Military Times was first to report the findings of the investigation.

The report does not say whether Carpenter was conscious after the collision.

Related: Army Ranger with 8 Combat Deployments Dies in Free-Fall Jump

Carpenter was pronounced dead at the scene where he landed after his fellow Rangers finally found him nearly two hours later, according to the investigation report.

The jumper that collided with Carpenter experienced a partial malfunction known as "premature break line release" that "could cause a jumper to immediately enter into a violent turn in one direction," the investigation states.

The jumper, who is not named in the report, "performed corrective action exactly as briefed upon identifying the malfunction and is at no fault."

But by the time he corrected his malfunction, it was "already too late," and he could not avoid colliding with Carpenter, the investigation states.

The investigator, whose name was redacted, points out that while there was an initial inquiry to find out who packed the malfunctioning parachute, there was no follow-up investigation.

"There is no deeper investigation into the packing procedures and rigger checks associated with the packing of a parachute," investigators wrote.

"While the training, qualifications, certification, and level of experience of the riggers and civilian packers involved in parachute packing for this training is well documented ... based upon my experience it seems highly unlikely that a brake line would spontaneously come unstowed ... had a parachute been packed and checked to standard."

U.S. Army Special Operations Command G3 and Ranger Regiment riggers associated with military freefall training and operations "should review internal procedures and processes to determine whether additional controls, procedures or checks should be implemented when overseeing the parachute packing work of civilian contracted parachute packers," the report states.

USASOC Commander Lt.

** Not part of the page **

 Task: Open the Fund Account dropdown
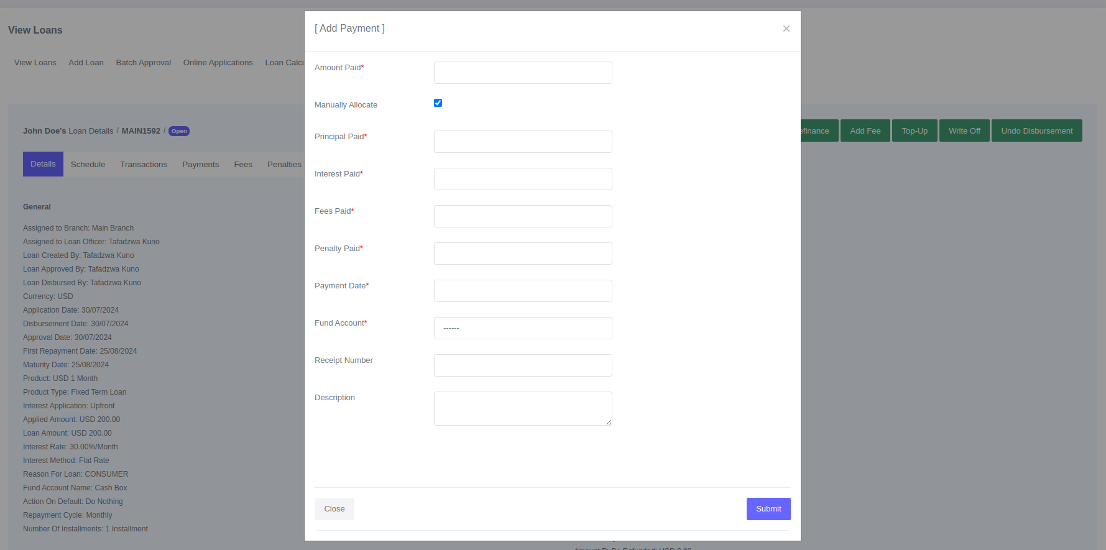click(522, 328)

Gen. Francis Beaudette directed the Ranger Regiment to follow the investigation's recommendations intended to improve procedures for dealing with "off-drop zone landings," which in this case resulted in Carpenter's death, the report states.

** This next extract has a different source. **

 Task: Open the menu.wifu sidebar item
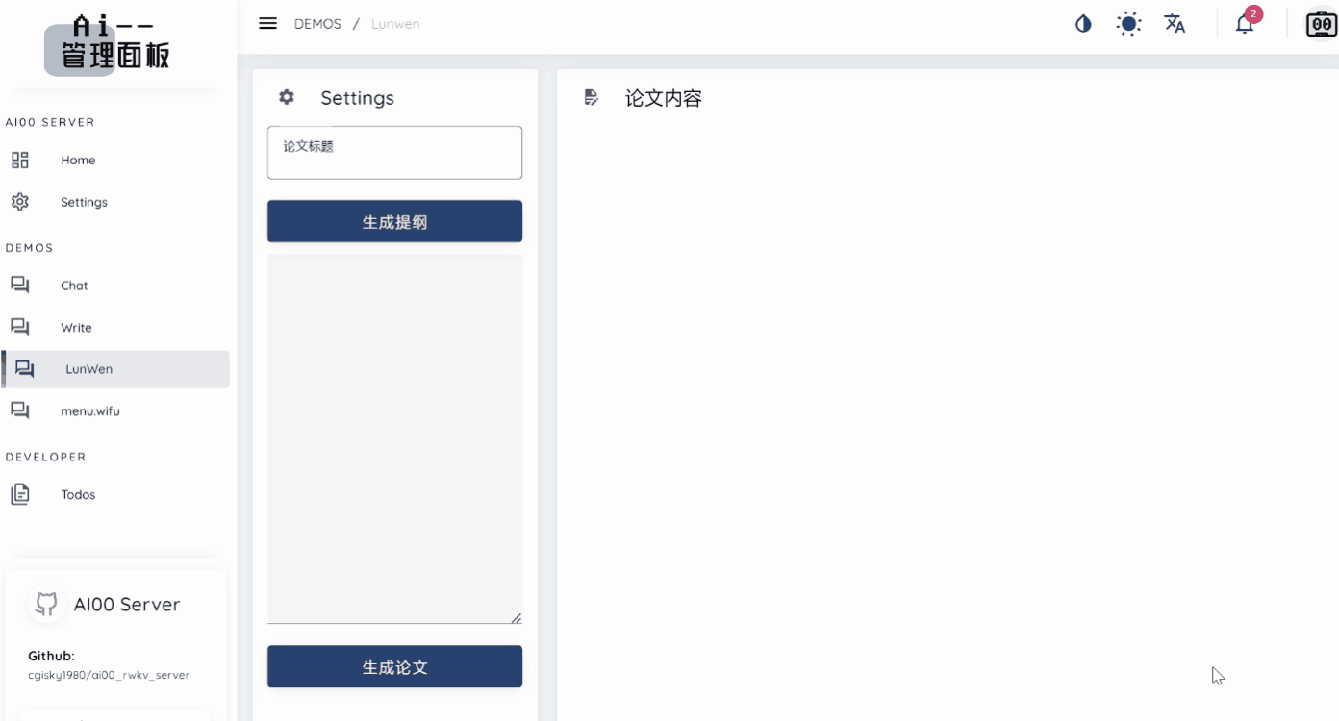tap(89, 411)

In the future, all jumpers conducting free-fall training operations will be required to carry radios, according to one recommendation.

"Had all jumpers jumped with radios and utilized communications under canopy (as they would in combat), the jumpers in the stack and potentially those monitoring on the drop zone might have realized that SFC Carpenter was unresponsive when he did not check in over the radio upon deploying his canopy," the investigation states.

Medical experts concluded that Carpenter would not have survived his injuries, but the report recommends that the RRC leadership should ensure that it has a written standard operating procedure for off-drop zone jumpers "particularly for jumps conducted during hours of limited visibility when determining the state of a jumper under canopy is made more difficult by darkness," the investigation states.

Leaders should also consider "immediately activating a medical vehicle to follow a jumper conducting an off-drop zone landing from the moment his actions are noted until he lands," the report states.

Two jumpers in Carpenter's stick observed him flying away from the drop zone, but did not attempt to follow him, the report states.

Leaders should ensure off-drop zone landings procedures are always mentioned as a part of each pre-jump briefing, since any "off-drop zone landing during a period of darkness should be considered a potential emergency and responded to as such," investigators wrote.

"It is the overwhelming medical opinion of the experts who reviewed this case that SFC Carpenter likely would have expired from his injuries even if medical interventions had been performed immediately, the report states. "However, had SFC Carpenter's injuries been less severe and potentially survivable, the nearly two hours it took RRC personnel to locate him and begin treatment may have made the difference between life and death."